It is unclear why John would tag on a Salvation Army Orphanage, in the shape of Strawberry Field, while the physical, concrete aspects – the orphanage and the orphans – are ignored in the song. Whereas the double A side of "Strawberry Fields Forever,"  Paul's "Penny Lane" is full of movement and images. In "Penny Lane," Paul gives us a barber's shop that shows photographs, a banker driving a car, little children who laugh at the banker, a fireman, a portrait of the Queen, heavy petting, a clean fire engine, a pretty nurse, the selling of poppies, a bus shelter, a barber shaving a customer, a fireman rushing about, the rain pouring and all this beneath the blue suburban sky. This is the evocative imagery of childhood. John gives us a care home, but no orphans or children, no hustle and bustle of children at the orphanage's  annual fair, the brass band, playing games, children running around having fun in the summer sunshine – nothing, just a building that we are invited down to visit.
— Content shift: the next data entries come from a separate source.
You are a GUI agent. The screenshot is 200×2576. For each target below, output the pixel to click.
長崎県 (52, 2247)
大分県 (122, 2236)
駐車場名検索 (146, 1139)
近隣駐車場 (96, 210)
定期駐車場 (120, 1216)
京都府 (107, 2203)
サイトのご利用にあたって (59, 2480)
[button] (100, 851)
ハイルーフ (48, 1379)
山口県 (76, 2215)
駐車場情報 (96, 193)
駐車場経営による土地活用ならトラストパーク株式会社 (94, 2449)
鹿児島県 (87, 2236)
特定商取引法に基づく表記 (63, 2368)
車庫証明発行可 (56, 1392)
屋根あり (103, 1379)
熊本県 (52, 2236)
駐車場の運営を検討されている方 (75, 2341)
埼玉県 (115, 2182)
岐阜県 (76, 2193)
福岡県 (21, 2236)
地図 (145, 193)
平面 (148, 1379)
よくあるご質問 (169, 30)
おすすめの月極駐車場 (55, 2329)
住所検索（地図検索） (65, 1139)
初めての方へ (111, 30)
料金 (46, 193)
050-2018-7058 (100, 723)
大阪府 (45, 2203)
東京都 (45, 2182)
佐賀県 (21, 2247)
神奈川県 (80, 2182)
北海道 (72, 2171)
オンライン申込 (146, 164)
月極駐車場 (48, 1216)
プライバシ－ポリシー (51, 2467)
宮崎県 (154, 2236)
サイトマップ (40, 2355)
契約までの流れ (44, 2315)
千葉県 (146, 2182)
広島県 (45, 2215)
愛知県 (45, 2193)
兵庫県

John Lennon of the rock and roll band "The Beatles" poses for a portrait in circa 1966. (Michael Ochs Archives/Getty Images)

John explained to Sheff, "No one I think is in my tree," is a pointer towards "Nobody seems to be as hip as me," followed up with, "I must be crazy or a genius. It's that same problem I had when I was five." Two things seem to be taking place here. Firstly, since the breakup of The Beatles 10 years before that quote, John was reinventing himself and still in major competition with Paul, and is therefore trying, in a subtle way, to say, "Look you can see I'm not crazy, so I must be a genius." Secondly, at the time of this quote, the concealment of the true inspiration for "Strawberry Fields Forever" had lasted over a decade, and John was happy for this to continue.  The sleight of hand, vagueness of leaving out the physical side of the orphanage or those contained within its walls were kept deliberately "out of reach" for the simple reason that the lyrics were not focused on orphanages or those in their care.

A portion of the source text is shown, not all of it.